A battery of three cells in series, each of e.m.f 2V and internal resistance 0.5 Ω is connected to a 2 Ω resistor in series with a parallel combination of two 3 Ω resistor. Draw the circuit diagram and calculate:
1) the effective external resistance
2) the current in the circuit
3) the lost volts in the battery
4) the current in one of the 3 Ω resistors.
the two 3Ω resistors in parallel have an equivalent resistnce of 1.5Ω
So,
#1. 2 + 1.5 = 3.5Ω external R
See what you can do with that. It should not be too hard now.
To draw the circuit diagram, we'll start by representing the three cells in series as three vertical lines connected end to end with their positive (+) terminals at the top and negative (-) terminals at the bottom.

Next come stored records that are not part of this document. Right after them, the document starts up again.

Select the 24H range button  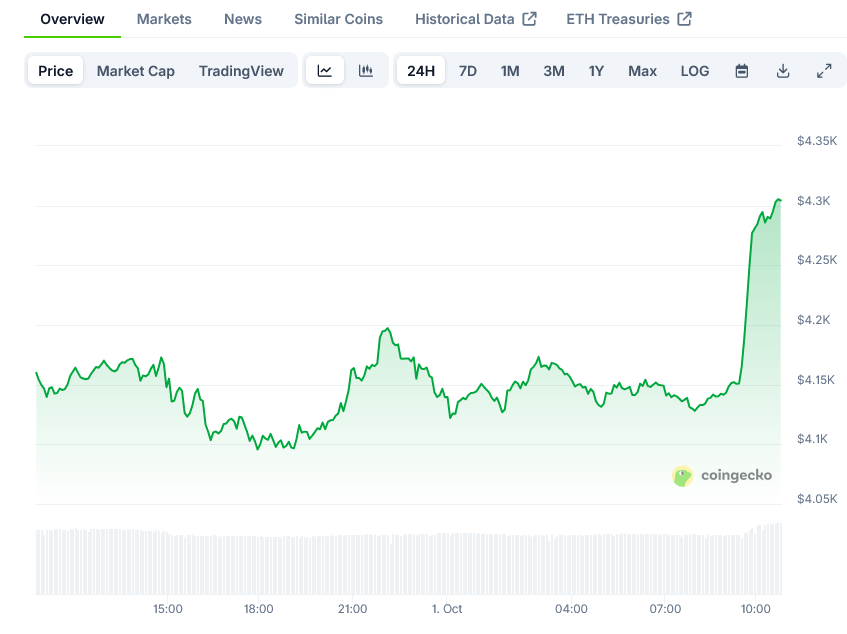(x=420, y=70)
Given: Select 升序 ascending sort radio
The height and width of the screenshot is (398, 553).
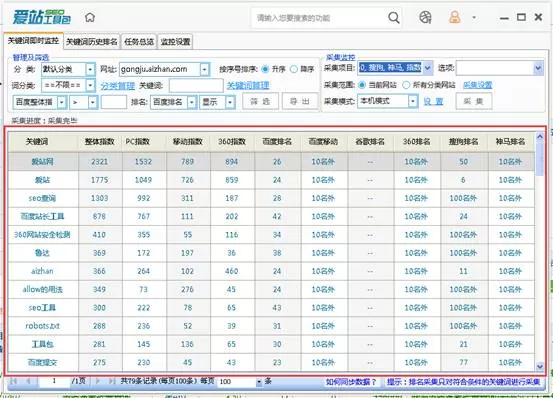Looking at the screenshot, I should pos(265,69).
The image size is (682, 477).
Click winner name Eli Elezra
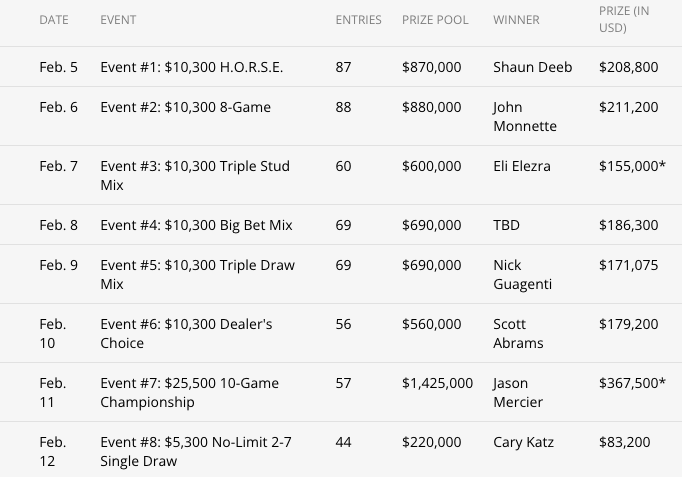(523, 166)
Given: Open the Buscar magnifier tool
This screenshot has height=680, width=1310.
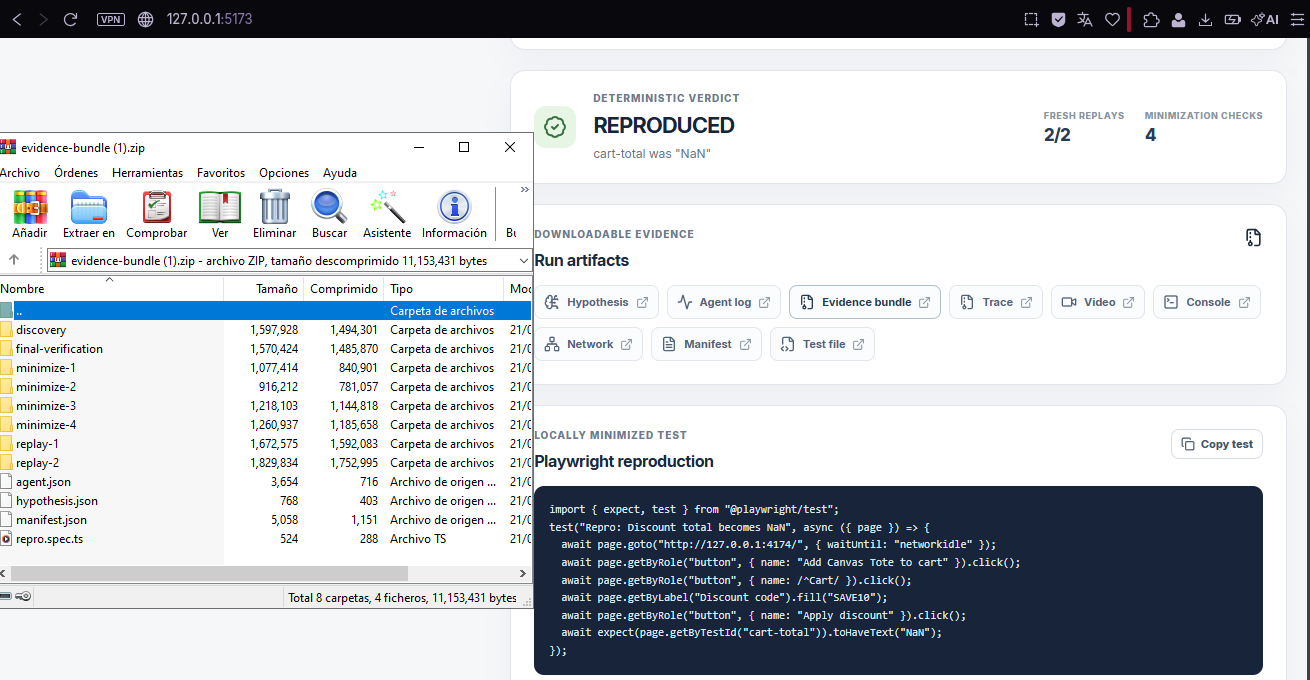Looking at the screenshot, I should pyautogui.click(x=329, y=208).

Each cell has an electromotive force (emf) of 2V and an internal resistance of 0.5 Ω.
We'll label the positive terminal of the first cell as A, the negative terminal of the first cell as B, the positive terminal of the second cell as C, the negative terminal of the second cell as D, the positive terminal of the third cell as E, and the negative terminal of the third cell as F.

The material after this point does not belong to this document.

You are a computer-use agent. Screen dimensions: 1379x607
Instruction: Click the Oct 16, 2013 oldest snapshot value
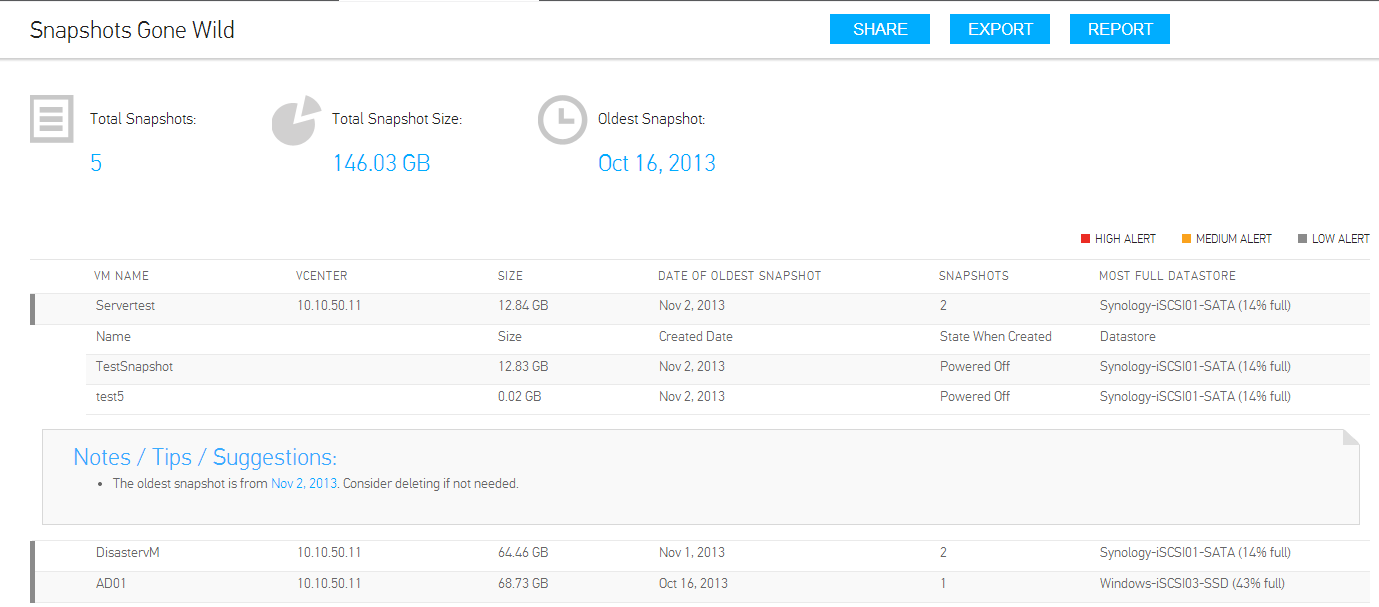click(x=656, y=164)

Next, we'll draw a resistor of 2 Ω in series with a parallel combination of two resistors of 3 Ω each. We'll label the two 3 Ω resistors as G and H. The other end of the 2 Ω resistor is connected to point B, and the other ends of the G and H resistors are connected to point F.

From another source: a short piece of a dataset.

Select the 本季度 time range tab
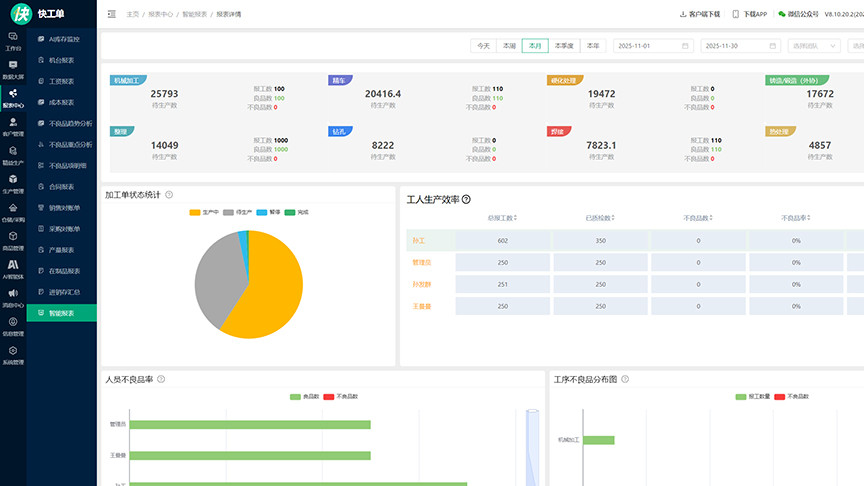Image resolution: width=864 pixels, height=486 pixels. pos(564,46)

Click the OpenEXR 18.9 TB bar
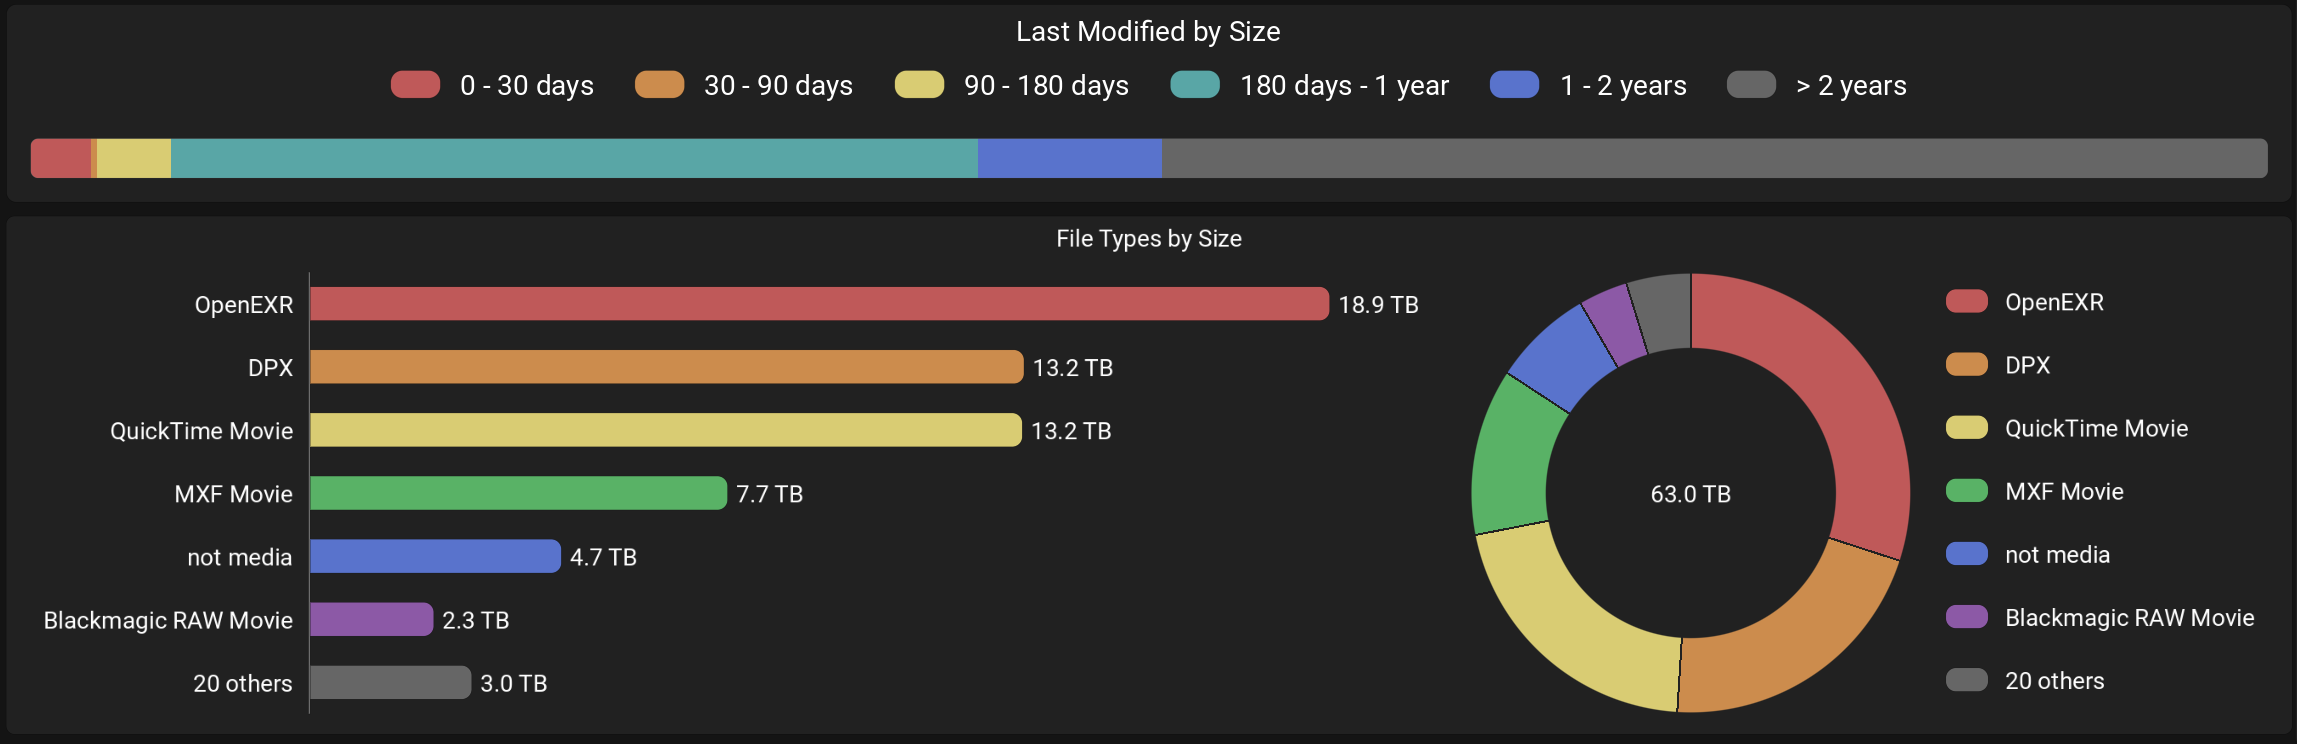pyautogui.click(x=819, y=304)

Now, let's move on to the calculations:
1) To find the effective external resistance, we need to find the total resistance of the circuit excluding the internal resistance of the batteries. In this case, it is the sum of the 2 Ω resistor and the parallel combination of the two 3 Ω resistors.
We can calculate the total resistance of the parallel combination of two resistors using the formula:
1/Re = 1/R1 + 1/R2
where Re is the effective resistance and R1, R2 are the resistances of the two resistors. Plugging in the values, we get:
1/Re = 1/3 + 1/3 = 2/3
Re = 3/2 Ω
The effective external resistance is found by adding the resistance of the 2 Ω resistor to the total resistance of the parallel combination:
Effective external resistance = 2 Ω + (3/2) Ω = 7/2 Ω
2) To find the current in the circuit, we can use Ohm's Law,
I = V/R,
where I is the current, V is the total voltage, and R is the effective external resistance. We already know the value of R from the previous calculation.
To find the total voltage, we can sum up the emf of the three cells. Each cell has an emf of 2V, so the total voltage is:
Total voltage = 2V + 2V + 2V = 6V
Plugging in the values, we get:
I = 6V / (7/2) Ω = 12/7 A
3) To find the lost volts in the battery, we can use the formula:
Lost volts = Internal resistance * Current
The internal resistance of each cell is given as 0.5 Ω, and we already know the current from the previous calculation.
Lost volts = 0.5 Ω * (12/7 A) = 6/7 V
4) To find the current in one of the 3 Ω resistors, we can use Ohm's Law again. The current flowing through the 3 Ω resistors is the same as the current flowing through the parallel combination of resistors, which we calculated to be 12/7 A.